自分がなぜ廊下で騒がしくなってしまったのか。
慌てて指を後ろ手に隠した。――が、かえってそれが夕実の目に不自然に止まり、
「ゆび?」
「へっ!?」
思い切り変な声が出た。
「指がどうかしたの? どこか怪我でもした?」
「い、いや……」
変に隠してしまったせいで夕実に余計な心配をかけてしまったようで、しきりにクドの隠した指を見ようとする。でも、それはただの杞憂……というか、勘違いだ。クドはどこも怪我をしていないし、指は健康そのもの。あえて指の異常を指すならばちょっと爪が伸び始めてきていることぐらい。
指を隠しながら平静を装いつつ、
「…………カナタ……と」
「へっ?」
「ゆび……きり……した」
「指……切り? 指切り……って……あの?」
「うん。初めてだった。誰かと……そんなの、したの」
「そっか」
夕実は優しく頷きながらも少しだけ首を傾げる。
(指切りしたぐらいで……そんなに赤くならなくてもいいのにな~? ま~それが、かわいいんだけど♪)
クドは隠しているつもりだったが、顔は見れば明らかなレベルで真っ赤に染まっている。本人が隠しているつもりなのがバレバレだったので、夕実はあえて顔の温度については触れないで話を進めることにした。
「それで? 指切りをしたクドちゃんはどうして泣いちゃってたりしたの? ……もしかして嫌だったとか?」
「そ、そんなわけないっ!」
バンッと、机にホットミルクの入ったカップを叩きつけ、クドは慌てて否定した。
認めるわけにはいかなかった。
その言葉だけは。絶対に。
「嫌なわけ! そんなわけ……! だ、だって……嬉しかったもん。あんなことされたことなかったから、初めての経験で、……少し驚いた。

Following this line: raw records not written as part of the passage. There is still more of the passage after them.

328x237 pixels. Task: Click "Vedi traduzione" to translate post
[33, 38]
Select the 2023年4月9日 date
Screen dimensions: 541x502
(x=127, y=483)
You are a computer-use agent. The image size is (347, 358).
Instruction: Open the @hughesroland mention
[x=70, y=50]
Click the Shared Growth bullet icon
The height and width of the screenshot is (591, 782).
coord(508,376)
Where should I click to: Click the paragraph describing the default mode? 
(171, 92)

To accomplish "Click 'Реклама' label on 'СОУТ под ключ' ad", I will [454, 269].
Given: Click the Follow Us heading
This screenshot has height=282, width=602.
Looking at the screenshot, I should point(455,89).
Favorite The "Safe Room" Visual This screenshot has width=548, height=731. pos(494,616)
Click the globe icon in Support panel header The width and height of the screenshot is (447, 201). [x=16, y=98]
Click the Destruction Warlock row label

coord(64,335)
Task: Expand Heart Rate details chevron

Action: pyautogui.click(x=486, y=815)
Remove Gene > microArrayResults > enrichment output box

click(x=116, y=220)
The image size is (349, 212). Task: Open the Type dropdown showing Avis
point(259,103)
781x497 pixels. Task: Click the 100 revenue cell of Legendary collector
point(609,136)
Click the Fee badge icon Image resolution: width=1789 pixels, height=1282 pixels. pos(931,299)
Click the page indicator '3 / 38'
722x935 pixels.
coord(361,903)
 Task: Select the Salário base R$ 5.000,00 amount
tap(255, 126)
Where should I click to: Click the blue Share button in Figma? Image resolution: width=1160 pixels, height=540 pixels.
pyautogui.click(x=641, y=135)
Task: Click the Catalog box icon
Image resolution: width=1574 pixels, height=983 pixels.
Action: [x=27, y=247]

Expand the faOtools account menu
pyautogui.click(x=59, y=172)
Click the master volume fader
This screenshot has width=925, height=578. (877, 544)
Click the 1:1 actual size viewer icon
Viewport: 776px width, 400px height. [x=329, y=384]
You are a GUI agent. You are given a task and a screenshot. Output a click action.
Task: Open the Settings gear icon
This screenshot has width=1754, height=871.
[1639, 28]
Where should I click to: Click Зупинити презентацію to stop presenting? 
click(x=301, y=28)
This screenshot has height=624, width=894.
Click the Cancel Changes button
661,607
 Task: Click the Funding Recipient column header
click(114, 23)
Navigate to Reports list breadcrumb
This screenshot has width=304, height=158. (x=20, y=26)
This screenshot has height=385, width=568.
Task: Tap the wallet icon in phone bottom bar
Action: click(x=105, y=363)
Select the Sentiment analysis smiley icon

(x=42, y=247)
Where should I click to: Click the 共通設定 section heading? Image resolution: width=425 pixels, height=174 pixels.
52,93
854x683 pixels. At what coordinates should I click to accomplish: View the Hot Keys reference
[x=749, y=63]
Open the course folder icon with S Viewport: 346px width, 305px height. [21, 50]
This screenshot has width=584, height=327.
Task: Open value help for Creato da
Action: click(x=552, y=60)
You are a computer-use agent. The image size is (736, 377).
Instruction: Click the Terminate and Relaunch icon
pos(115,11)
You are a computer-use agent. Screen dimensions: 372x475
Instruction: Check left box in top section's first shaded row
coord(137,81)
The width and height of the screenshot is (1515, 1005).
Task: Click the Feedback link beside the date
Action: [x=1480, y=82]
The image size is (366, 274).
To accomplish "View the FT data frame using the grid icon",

でも、絶対に嫌なんかじゃない!」
鬼気迫る迫力に少し気押しされる夕実。
夕実にとって、恐らく初めての経験だった。クドが感情を露わにして“怒る”だなんて。
ちょっと……夕実は嬉しくなって、口角がわずかに上がる。
「ごめんなさいね。クドちゃんに嫌な思いをさせたみたいで」
「あ……」
自分と夕実の温度差を肌で感じたクドがしゅんとなり、
「こっちこそ……ごめんなさい」
と、言って。
また、ホットミルクを一口飲んだ。